[Page excerpt]
▽

China zoo shut amid allegations it harvested tiger parts
Wed, Mar 17, 2010

BEIJING, March 17, 2010 (AFP) - A zoo in northeastern China has been shut after a spate of Siberian tiger deaths as reports Wednesday said dozens of the dead animals may have been used to make a virility tonic.

China's forestry ministry has ordered the zoo in the city of Shenyang to suspend operations and urged the local government to step up a probe into the deaths of 13 of the endangered tigers, the state-run Global Times reported.

Authorities are investigating whether the Shenyang Forest Wildlife Zoo in Liaoning province was harvesting tiger parts to produce ingredients for the lucrative traditional Chinese medicine market, the Beijing News said.

The problems at the zoo have thrown a spotlight in the current Year of the Tiger on the 6,000 captive tigers held in the nation's zoos and breeding farms.

In the 1980s, China set up tiger farms to try to preserve the big cats, intending to release some into the wild, but conservation groups say many farms harvest ingredients for traditional medicine.

△

[Task list]
#1 According to the article on the Shenyang zoo closure, the deaths of how many endangered tigers is the local government being urged to investigate?
#2 List every news organization named in the article on the Shenyang zoo closure.
#3 Continue the article on the Shenyang zoo closure from the point where it ends.

[Stored data]
▽

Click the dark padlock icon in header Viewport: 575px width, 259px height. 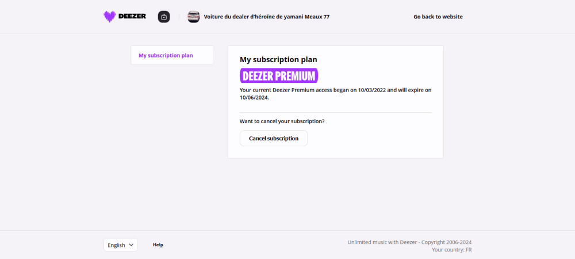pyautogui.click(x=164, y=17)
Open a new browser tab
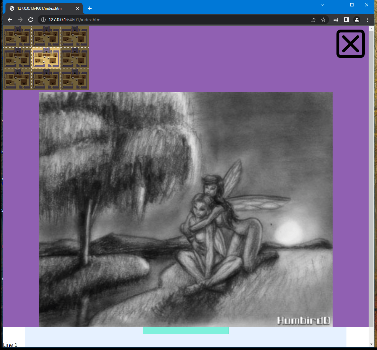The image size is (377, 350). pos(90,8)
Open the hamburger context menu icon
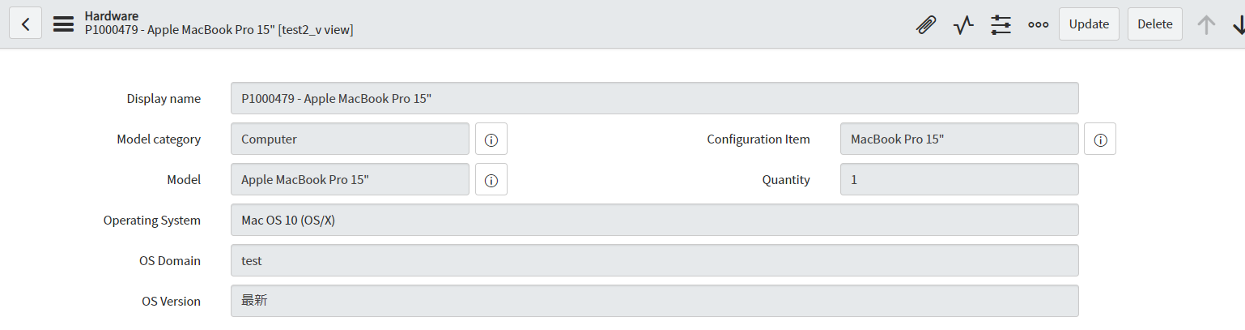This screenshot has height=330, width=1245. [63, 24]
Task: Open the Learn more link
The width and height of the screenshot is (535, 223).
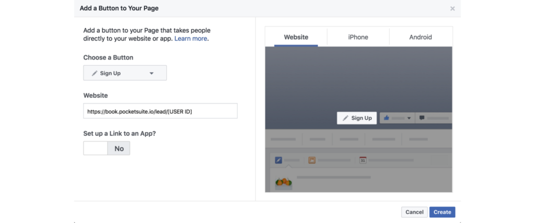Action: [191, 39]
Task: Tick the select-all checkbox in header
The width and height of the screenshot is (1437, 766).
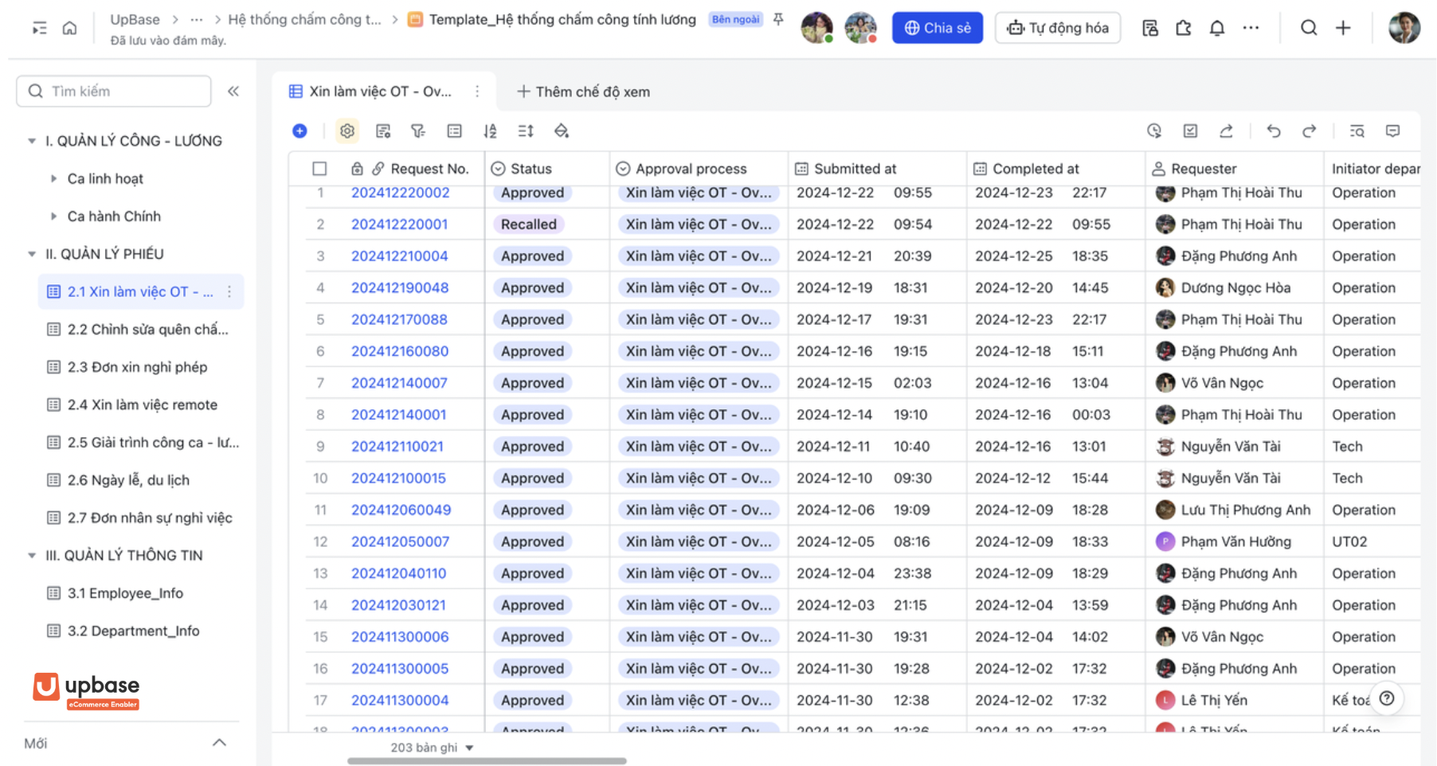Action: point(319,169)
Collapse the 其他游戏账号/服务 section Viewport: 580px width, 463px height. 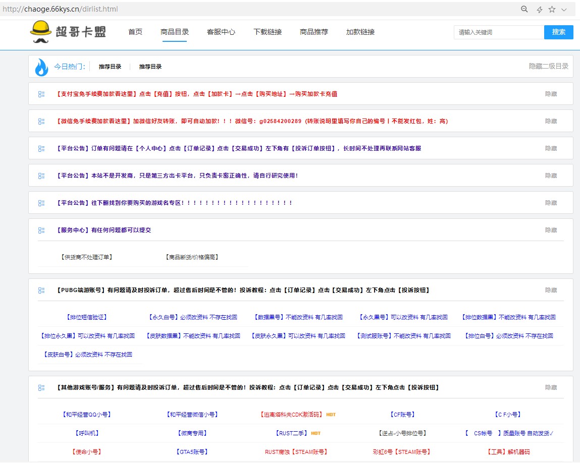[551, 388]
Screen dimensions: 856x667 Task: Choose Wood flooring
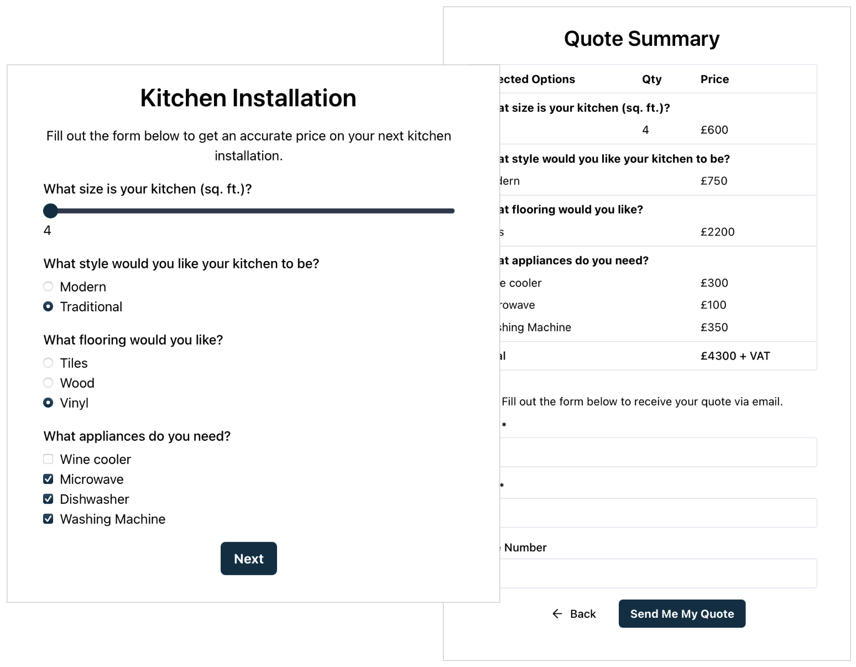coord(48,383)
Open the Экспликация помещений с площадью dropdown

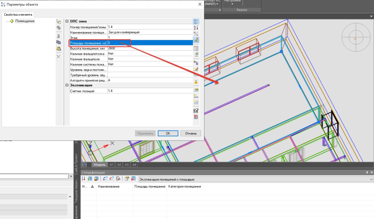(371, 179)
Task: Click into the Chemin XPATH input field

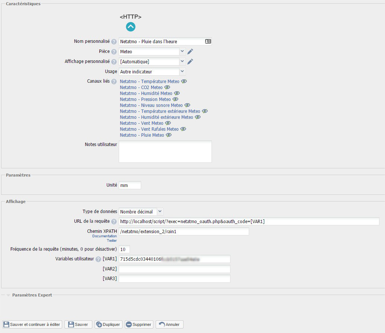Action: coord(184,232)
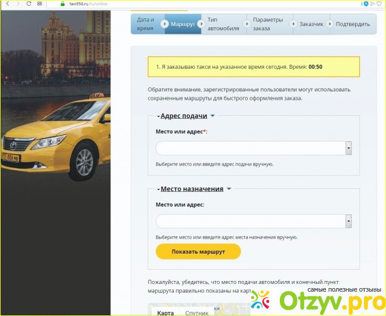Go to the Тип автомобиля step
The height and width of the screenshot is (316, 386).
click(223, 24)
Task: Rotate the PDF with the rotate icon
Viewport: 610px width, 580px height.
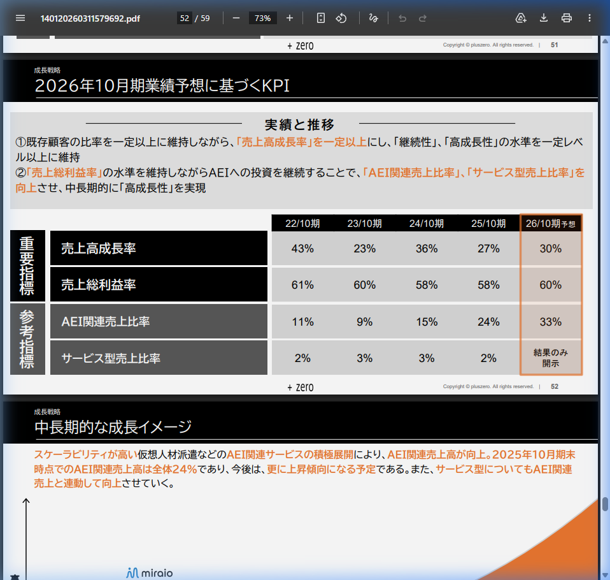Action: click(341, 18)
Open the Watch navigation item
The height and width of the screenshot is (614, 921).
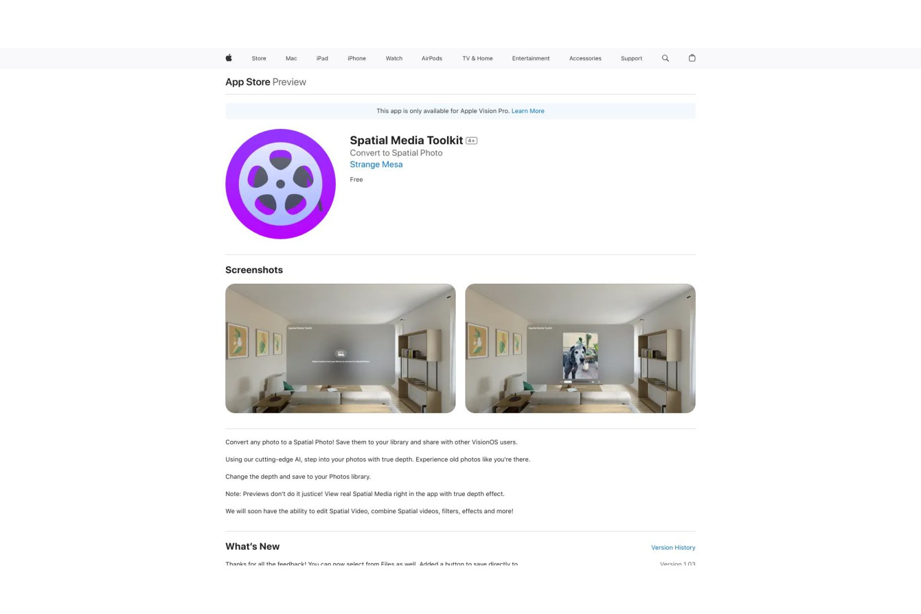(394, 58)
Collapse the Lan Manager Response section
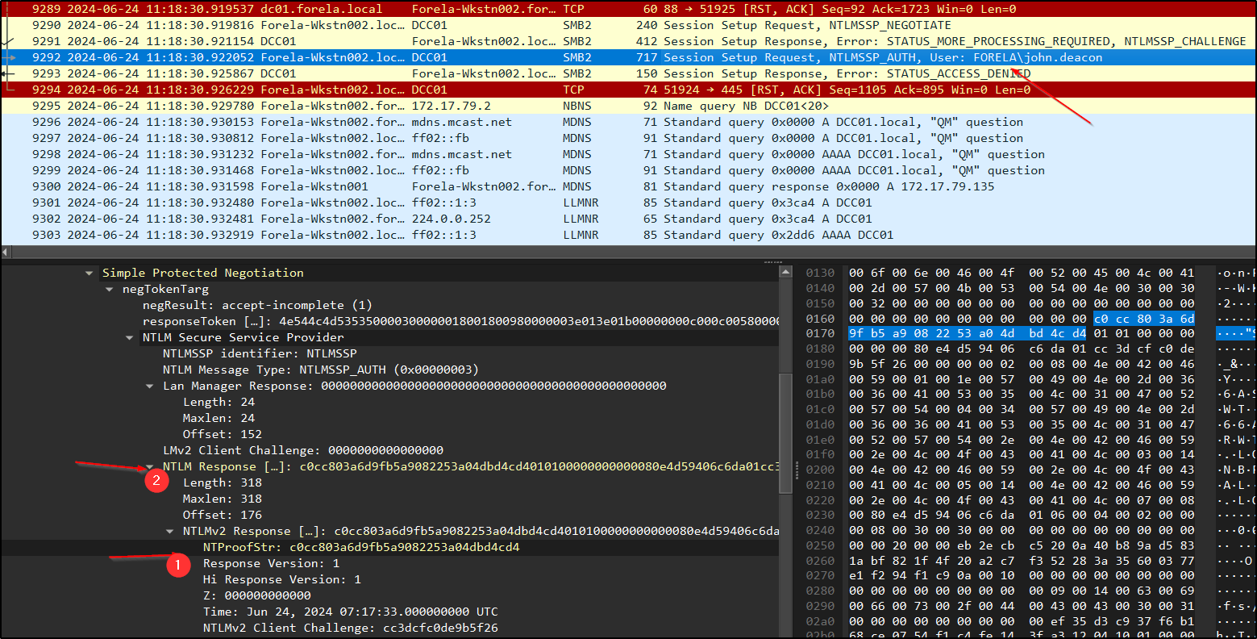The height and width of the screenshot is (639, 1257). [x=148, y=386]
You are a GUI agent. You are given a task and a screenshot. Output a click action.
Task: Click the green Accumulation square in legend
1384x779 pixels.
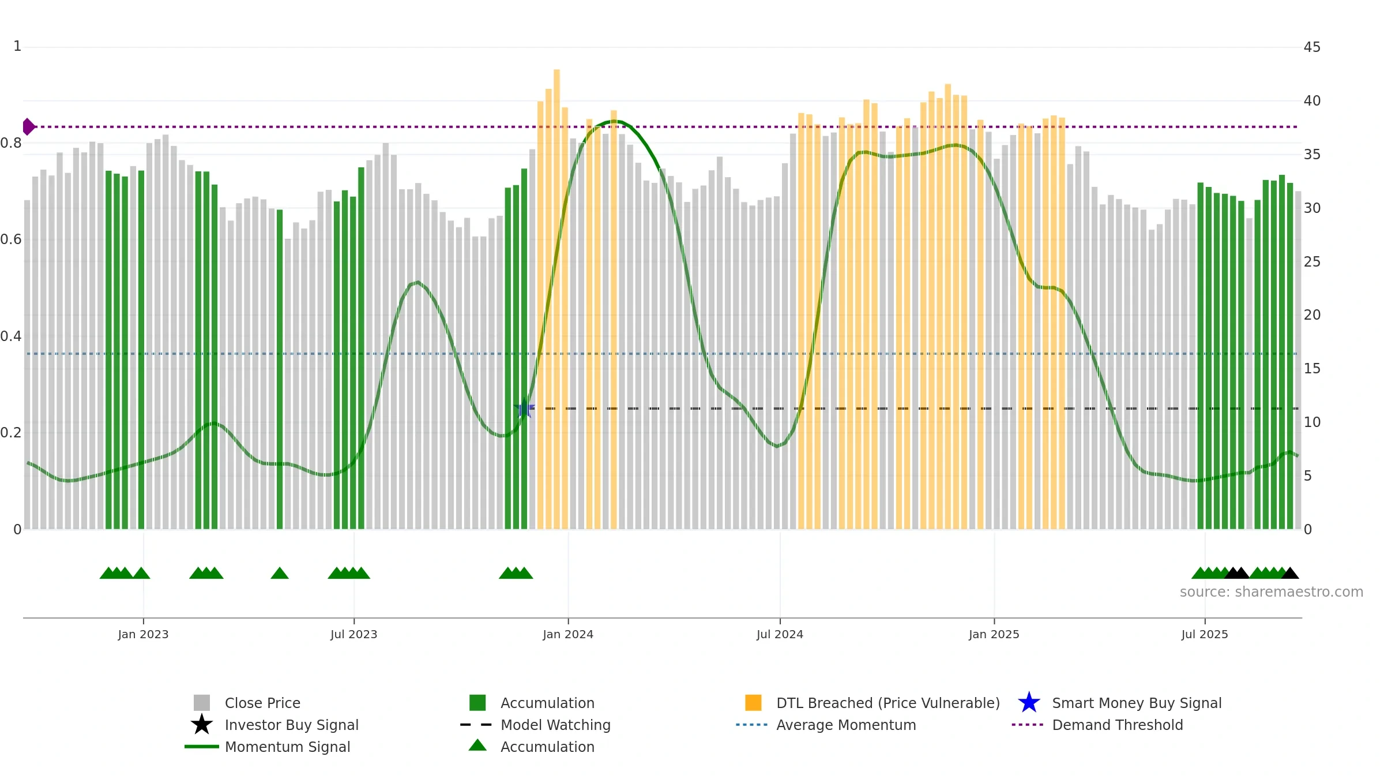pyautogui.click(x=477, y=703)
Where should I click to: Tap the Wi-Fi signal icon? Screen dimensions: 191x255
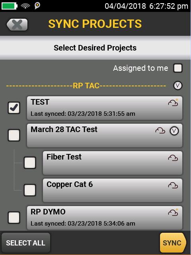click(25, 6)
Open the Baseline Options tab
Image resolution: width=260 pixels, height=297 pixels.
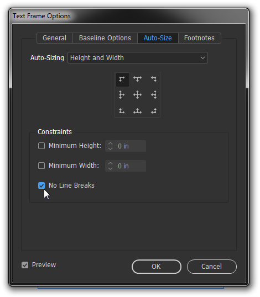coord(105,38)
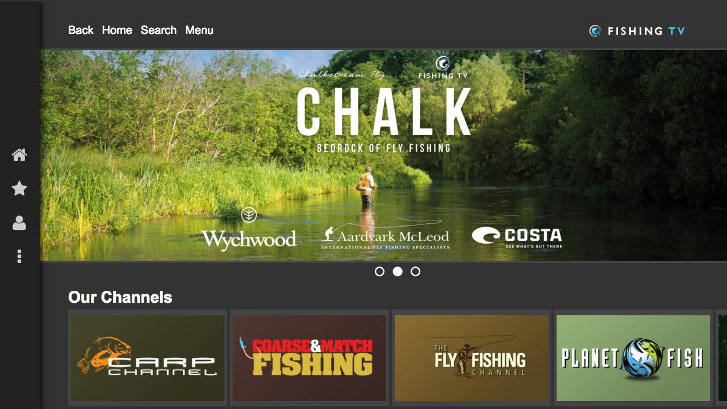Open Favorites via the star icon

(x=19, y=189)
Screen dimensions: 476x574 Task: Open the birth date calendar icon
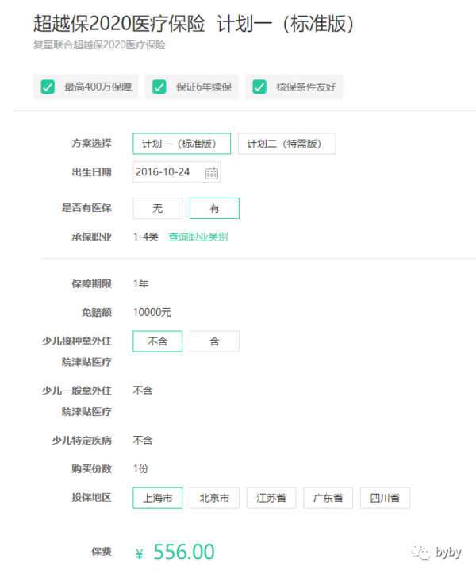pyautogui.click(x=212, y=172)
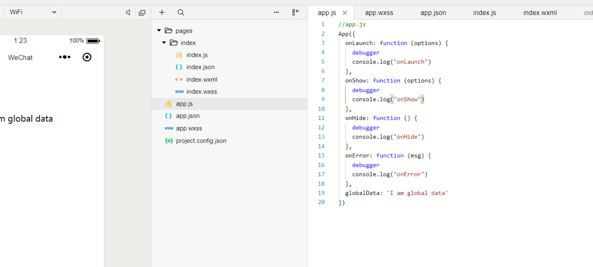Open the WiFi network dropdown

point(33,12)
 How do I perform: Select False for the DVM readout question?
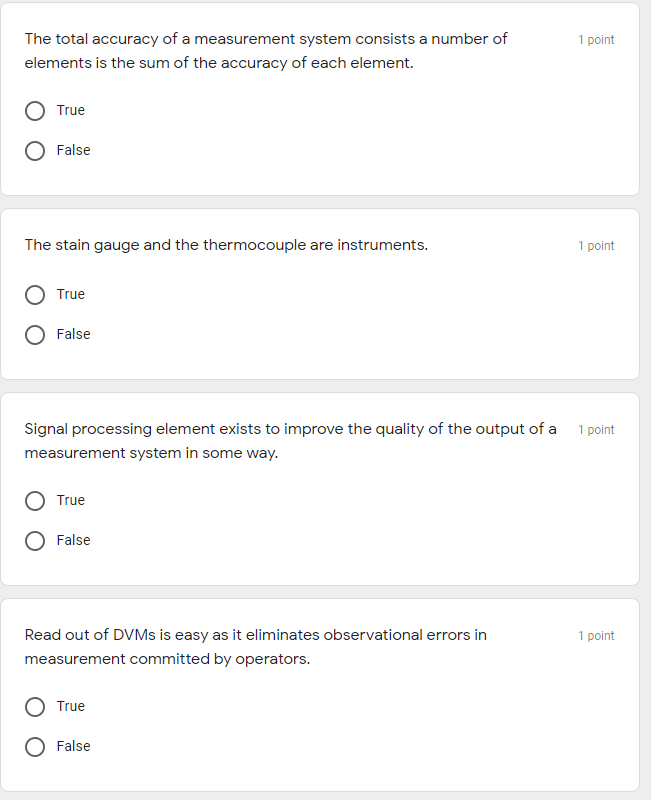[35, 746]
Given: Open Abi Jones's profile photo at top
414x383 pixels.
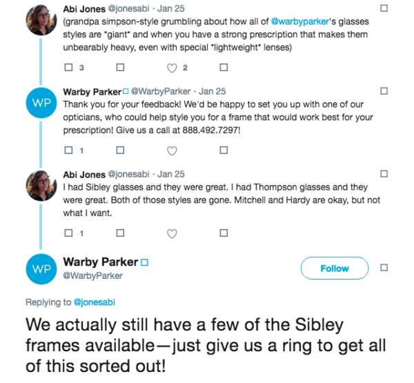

△

[Answers to this exercise]
#1 13

#2 AFP, the Global Times, the Beijing News

#3
The Beijing News quoted an unnamed zoo official saying between 40 and 50 tigers may have died at the privately operated zoo since 2000 and that it was an "open secret" that the zoo was producing tiger-bone liquor.

Tiger parts, such as penises and bones, have long been used in traditional Chinese medicine to increase sexual potency or treat certain illnesses.

Troubles at the zoo first came to light in November last year when two hungry tigers were shot and killed as they mauled a zoo worker, who survived.

Since then, 11 more tigers have died at the financially strapped zoo due to malnutrition and poor conditions, press reports have said.

Large vats of tiger-bone liquor have been produced at the zoo since 2005 and were given to high-level officials of the provincial forestry, parks, and police bureaux, the Beijing News reported.

China banned all trade in tiger bones and related products in 1993, and is a signatory to the Convention on International Trade in Endangered Species (CITES), which also bars such sales.

China is believed to have just 50 to 60 tigers left in the wild, including about 20 Siberian tigers.